Content starts

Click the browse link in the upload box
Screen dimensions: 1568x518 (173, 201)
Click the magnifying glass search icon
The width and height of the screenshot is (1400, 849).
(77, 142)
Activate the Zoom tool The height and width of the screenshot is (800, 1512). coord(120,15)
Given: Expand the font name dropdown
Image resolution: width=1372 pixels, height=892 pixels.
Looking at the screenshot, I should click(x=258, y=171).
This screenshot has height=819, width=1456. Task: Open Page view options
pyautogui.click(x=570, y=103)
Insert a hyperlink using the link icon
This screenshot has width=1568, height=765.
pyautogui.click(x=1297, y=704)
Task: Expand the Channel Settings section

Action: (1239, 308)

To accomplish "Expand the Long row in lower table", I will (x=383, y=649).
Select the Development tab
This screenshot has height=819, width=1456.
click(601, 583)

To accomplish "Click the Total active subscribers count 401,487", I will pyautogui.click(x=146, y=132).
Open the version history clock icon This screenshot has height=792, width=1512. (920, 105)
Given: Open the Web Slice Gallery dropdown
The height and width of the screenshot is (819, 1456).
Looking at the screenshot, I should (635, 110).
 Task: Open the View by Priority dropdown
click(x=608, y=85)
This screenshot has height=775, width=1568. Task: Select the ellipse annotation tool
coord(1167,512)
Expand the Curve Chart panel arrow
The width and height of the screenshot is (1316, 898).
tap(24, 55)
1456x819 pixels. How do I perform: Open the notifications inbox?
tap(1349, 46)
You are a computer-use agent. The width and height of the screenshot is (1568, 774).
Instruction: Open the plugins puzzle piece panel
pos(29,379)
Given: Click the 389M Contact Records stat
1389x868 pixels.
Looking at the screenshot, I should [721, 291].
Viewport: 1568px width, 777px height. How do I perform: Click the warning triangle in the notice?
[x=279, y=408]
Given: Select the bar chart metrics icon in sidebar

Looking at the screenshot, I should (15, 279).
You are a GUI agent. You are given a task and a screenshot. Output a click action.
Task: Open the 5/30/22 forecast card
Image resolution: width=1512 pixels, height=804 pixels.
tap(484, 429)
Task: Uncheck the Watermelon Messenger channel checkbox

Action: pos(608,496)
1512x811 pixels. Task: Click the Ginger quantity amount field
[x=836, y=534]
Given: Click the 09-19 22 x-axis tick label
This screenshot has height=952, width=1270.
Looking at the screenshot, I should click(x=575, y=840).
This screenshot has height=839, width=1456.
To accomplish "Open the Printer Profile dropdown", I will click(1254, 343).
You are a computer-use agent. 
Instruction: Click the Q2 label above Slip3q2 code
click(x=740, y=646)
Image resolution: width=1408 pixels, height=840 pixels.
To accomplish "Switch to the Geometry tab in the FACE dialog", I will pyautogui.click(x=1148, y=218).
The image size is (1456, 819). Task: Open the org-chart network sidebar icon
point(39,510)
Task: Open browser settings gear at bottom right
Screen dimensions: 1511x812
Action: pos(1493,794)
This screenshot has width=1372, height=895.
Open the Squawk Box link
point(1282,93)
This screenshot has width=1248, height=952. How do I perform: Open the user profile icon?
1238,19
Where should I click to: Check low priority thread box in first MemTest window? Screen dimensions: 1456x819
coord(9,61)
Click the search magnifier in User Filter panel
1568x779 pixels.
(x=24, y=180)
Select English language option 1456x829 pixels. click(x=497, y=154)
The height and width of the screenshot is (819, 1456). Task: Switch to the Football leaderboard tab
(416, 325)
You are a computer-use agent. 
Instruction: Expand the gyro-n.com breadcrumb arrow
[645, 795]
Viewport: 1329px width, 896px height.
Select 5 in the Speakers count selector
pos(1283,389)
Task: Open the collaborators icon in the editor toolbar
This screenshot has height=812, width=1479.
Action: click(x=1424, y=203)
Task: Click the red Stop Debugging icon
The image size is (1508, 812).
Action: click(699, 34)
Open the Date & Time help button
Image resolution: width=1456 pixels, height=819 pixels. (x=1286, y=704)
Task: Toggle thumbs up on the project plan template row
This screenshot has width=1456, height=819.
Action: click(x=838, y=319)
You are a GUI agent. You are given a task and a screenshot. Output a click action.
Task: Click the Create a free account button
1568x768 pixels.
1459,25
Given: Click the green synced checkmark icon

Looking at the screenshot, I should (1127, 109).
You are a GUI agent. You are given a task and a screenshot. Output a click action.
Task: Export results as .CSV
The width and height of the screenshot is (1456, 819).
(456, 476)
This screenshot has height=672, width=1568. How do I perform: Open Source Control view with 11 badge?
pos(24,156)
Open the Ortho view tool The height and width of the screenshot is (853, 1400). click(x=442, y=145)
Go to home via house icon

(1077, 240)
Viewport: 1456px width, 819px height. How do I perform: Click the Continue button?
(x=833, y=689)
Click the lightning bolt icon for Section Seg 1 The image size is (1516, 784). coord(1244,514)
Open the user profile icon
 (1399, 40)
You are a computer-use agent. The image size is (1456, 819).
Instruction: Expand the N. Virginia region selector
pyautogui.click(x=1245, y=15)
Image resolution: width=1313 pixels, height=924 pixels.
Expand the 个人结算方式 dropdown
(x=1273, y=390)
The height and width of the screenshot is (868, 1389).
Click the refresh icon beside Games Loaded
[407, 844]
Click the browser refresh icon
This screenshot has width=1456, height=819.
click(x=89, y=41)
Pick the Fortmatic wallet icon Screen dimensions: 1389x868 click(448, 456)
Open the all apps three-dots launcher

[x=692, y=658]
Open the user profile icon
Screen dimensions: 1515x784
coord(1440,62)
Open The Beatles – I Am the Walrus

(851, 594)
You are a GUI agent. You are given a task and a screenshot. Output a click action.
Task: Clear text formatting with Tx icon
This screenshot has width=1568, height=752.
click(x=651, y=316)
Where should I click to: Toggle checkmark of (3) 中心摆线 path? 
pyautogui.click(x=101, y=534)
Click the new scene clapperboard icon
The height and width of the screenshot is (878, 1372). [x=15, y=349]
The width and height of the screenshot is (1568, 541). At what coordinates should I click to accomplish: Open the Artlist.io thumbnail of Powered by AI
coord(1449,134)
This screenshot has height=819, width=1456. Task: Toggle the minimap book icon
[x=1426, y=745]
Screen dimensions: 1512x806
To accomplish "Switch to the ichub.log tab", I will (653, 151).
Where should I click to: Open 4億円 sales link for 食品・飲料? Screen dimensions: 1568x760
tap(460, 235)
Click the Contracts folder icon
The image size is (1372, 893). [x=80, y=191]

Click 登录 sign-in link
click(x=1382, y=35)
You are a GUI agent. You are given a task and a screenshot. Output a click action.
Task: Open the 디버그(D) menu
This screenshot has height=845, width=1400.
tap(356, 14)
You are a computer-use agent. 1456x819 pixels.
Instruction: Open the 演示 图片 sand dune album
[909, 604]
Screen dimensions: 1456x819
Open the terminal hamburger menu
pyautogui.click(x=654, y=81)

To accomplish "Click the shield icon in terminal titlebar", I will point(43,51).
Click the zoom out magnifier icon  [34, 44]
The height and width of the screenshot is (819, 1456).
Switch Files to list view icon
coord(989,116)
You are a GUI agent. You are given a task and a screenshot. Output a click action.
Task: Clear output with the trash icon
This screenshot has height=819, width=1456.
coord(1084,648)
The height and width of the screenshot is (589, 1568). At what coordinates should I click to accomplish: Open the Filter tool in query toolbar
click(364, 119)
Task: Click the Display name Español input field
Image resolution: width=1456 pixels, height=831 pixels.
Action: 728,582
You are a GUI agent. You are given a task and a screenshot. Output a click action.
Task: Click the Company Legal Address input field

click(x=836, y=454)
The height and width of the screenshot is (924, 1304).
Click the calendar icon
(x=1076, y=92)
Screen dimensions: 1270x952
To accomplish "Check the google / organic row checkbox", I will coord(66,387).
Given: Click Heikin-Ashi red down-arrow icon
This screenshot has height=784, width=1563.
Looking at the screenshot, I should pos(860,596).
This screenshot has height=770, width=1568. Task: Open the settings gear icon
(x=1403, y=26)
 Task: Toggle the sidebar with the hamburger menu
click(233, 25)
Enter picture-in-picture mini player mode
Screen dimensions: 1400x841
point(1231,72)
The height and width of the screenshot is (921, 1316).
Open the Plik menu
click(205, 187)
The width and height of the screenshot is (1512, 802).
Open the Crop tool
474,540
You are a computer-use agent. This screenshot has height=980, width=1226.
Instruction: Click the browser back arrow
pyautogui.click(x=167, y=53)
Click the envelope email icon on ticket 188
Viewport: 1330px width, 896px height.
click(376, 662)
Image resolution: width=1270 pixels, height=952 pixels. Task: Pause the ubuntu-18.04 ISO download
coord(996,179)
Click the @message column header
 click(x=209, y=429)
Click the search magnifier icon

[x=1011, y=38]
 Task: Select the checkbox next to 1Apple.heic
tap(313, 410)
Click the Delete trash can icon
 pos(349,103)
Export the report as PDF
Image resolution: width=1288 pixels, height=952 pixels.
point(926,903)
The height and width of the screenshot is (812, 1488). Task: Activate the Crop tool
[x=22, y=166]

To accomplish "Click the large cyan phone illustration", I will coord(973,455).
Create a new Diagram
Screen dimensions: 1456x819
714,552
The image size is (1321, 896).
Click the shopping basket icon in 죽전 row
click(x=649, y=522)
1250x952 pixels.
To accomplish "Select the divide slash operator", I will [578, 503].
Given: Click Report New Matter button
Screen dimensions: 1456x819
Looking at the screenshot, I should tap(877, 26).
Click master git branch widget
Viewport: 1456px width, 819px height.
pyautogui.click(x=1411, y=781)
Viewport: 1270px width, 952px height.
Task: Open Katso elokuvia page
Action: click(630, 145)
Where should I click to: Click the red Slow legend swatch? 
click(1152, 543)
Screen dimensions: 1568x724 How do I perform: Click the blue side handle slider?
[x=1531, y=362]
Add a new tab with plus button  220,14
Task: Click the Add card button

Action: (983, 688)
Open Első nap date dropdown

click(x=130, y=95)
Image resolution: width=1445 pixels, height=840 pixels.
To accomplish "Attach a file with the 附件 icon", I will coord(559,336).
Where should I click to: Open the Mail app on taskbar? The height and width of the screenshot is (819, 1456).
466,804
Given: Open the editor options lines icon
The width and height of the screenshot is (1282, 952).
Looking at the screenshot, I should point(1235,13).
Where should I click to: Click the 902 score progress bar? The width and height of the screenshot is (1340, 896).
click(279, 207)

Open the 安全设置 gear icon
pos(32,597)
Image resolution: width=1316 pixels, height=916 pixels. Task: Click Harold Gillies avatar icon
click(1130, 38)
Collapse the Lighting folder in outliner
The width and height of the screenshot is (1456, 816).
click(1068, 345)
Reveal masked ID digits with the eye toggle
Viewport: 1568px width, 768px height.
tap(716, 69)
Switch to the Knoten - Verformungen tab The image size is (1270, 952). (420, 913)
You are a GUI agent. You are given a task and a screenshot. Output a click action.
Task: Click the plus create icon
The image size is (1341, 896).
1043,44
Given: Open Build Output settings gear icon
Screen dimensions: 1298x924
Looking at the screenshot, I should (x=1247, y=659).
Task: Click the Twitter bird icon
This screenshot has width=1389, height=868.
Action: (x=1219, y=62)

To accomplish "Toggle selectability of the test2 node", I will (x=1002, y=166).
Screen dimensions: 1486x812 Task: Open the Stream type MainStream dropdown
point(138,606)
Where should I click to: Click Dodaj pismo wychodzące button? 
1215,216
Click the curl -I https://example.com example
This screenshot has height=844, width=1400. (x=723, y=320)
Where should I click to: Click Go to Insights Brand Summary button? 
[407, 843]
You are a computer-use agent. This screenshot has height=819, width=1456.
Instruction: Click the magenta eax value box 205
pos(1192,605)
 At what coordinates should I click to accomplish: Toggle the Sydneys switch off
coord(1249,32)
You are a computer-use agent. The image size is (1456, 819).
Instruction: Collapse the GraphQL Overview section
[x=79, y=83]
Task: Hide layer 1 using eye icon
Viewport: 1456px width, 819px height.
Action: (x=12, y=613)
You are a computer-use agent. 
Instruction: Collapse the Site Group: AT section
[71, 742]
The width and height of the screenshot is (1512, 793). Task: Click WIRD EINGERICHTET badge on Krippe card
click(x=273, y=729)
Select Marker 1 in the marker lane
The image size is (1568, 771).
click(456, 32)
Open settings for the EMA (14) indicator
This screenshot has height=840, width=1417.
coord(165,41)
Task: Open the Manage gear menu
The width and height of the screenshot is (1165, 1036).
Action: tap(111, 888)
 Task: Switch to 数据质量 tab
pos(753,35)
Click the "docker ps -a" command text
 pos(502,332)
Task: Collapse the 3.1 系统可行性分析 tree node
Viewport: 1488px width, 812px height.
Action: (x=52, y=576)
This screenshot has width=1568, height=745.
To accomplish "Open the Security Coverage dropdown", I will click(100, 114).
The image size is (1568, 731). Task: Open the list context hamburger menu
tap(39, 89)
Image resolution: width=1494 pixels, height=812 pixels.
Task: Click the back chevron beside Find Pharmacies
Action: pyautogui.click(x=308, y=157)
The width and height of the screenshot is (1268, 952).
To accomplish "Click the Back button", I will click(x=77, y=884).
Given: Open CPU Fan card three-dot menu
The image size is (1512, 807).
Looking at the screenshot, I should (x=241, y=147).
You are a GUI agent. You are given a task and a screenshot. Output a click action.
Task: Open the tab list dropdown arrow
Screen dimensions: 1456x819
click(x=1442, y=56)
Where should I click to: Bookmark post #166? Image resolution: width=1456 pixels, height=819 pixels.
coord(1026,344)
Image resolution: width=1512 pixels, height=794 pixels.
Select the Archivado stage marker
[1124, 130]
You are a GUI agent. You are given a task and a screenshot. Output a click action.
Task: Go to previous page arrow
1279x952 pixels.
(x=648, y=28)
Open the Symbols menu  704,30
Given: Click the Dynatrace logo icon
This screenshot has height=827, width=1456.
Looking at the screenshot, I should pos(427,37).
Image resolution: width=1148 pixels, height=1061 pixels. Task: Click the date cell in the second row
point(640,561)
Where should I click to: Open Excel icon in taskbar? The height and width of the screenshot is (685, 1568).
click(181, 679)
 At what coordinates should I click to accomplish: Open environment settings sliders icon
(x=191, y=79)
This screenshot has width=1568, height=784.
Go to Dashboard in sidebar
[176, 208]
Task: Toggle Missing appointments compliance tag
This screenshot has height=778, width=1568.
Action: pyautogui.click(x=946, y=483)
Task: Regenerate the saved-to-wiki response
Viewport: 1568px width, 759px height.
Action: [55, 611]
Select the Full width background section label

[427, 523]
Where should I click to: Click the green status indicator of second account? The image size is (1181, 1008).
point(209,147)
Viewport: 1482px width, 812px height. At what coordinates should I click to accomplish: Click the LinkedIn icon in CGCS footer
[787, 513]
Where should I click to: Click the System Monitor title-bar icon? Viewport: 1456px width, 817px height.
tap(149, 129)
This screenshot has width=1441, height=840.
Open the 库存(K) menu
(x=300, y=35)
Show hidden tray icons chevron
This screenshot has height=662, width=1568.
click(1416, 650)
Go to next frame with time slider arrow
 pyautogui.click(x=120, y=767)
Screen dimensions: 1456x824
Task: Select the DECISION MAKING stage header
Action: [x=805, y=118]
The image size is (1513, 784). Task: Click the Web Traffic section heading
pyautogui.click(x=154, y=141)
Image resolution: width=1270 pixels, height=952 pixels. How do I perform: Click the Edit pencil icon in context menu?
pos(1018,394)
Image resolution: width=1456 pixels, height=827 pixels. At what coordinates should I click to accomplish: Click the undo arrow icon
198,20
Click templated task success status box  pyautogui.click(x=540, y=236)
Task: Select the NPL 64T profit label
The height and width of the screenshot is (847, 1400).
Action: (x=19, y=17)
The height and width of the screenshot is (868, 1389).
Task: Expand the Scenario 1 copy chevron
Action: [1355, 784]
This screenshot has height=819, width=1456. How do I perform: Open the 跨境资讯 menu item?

Content ends

**Action item:** Count each line of the material that includes "Clear", and reply with only the count.

**Result of the exercise:** 2